Sometimes one has an idea that blazes into one’s consciousness as a solution to one particular concern, which then starts to be something much bigger than just a solution to a problem. It becomes an interesting thing in itself and starts appearing as relevant to many different areas. The idea that humans will soon start constructing their own ‘minor gods’ has been such an idea for me in the last few years. When I say minor gods, I means gods of the Greek and Viking variety, not the Abrahamic ones: powerful and obsessed independent beings, but not omnipotent or indestructible.
The idea came to me in a piece for troppo over 2 years ago when I was thinking out loud whether humanity could escape the problem that our ability to destroy ourselves is increasing all the time, whilst in every era so far there has been some small probability of us actually using weapons of mass destruction on each other. The chance of disaster came mainly from mistakes and stupidity related to political posturing (think WWI or the Cuban missile crisis), not because some evil genius planned our destruction. Just with two elements – constantly increasing fire power coupled with political systems that reward high stakes posturing – the fear then was that it was inevitable that our civilisations would run out of luck eventually and destroy themselves. I expressed the hope in that piece that our religiosity might prevent such an apocalypse, ie that we’d become obsessed about making gods and that those gods would totally change the nature of politics, essentially because we would want them to take over.
In a recent piece for a UK magazine ‘The Mint’, an outlet for diverse economic thinking, this ‘minor god’ idea is developed into a quite different direction: the notion that the advent of actual gods would cut down the most powerful humans to size and make their populations less in awe of them, and thus less willing to put up with inequality. With actual gods running around, there would be less respect for (religious) human authority, engendering a leveling. Check out the article and the magazine!
One thing I pondered along the way and that is in neither articles linked to above, is the question of whether humans can become gods in some way. It is a wish in many cultures for humans to escape their mortality and somehow become gods. I have come to dismiss that idea as fundamentally misguided about the nature of humanity, as well as somewhat dishonest about what gods actually are to humans: whilst our imagery often depict gods as resembling us, gods are not truly like us at all. The key thing about the gods we humans come up with is that there is some aspect of them that is unchanging: they are the god of something, like the god of war or the spirit of the lake. There is something timeless and unchanging about our gods.
Yet, quintessential to all human perception and actions is constant change: thinking and doing anything changes us ever so slightly. That is because we are adaptation machines, ‘designed’ to locally optimise and ultimately ‘go with the flow’. Every thought we have subtly changes the wirings of our brains. Everything we eat and breathe out subtly changes the composition of our bodies. All our interactions subtly change our social and biome realities too. We are no more capable of remaining fixed than a tree is capable of walking away.
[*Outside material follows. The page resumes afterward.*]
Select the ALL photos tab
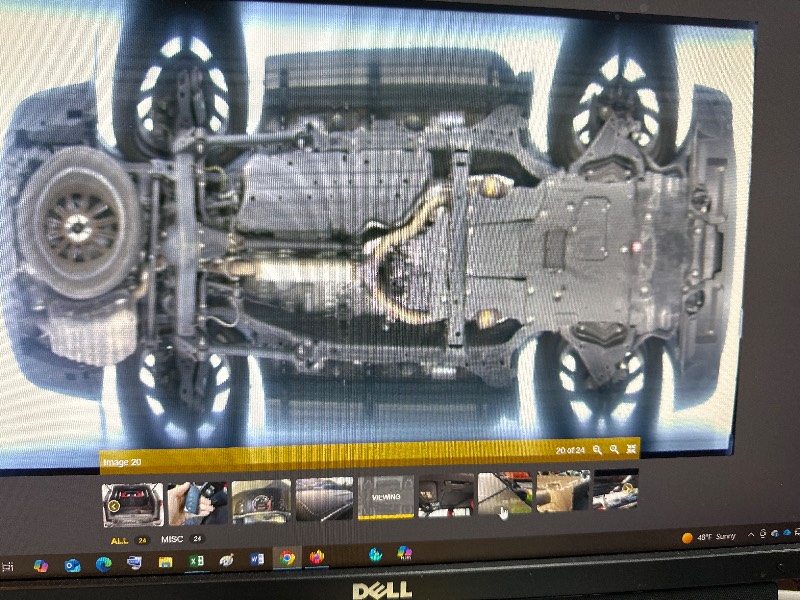Viewport: 800px width, 600px height. point(119,539)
The fixed nature of the gods we imagine is thus not how we ever are or how we could be, only what we can pretend to be.
Someone who wants to be like an imagined god essentially wants the death of what makes them human. Such people are to be pitied for their naiveté and we should not fear that their hopes become true. Jonathan Swift had it exactly right in Gulliver’s Travels when he depicted amortal humans as pitiable beings, destined to murmur in forgotten languages, going more and more mad, basically being they didn’t change enough to keep up with the times.
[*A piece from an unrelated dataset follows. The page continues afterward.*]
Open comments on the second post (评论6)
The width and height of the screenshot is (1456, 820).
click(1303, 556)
It was a huge relief to me to jettison the idea that we humans could ever be gods. It meant I needn’t fear billionaires wanting to be gods or people who want to live forever via clones. “Let them dream and try”, I now think. It also relieved me of seeing gods as something I should desire to be (not that I had that fantasy anyway, but you know what it is like with the fantasies of others: one wonders whether they are onto something). In effect, via constantly changing, each time we do anything our previous selves die a little and a new one grows. To many that is probably a scary thought, but I find it extremely liberating. It doesn’t mean my current self wants ‘me’ to die anytime soon, but it does mean the idea of death becomes much more mundane.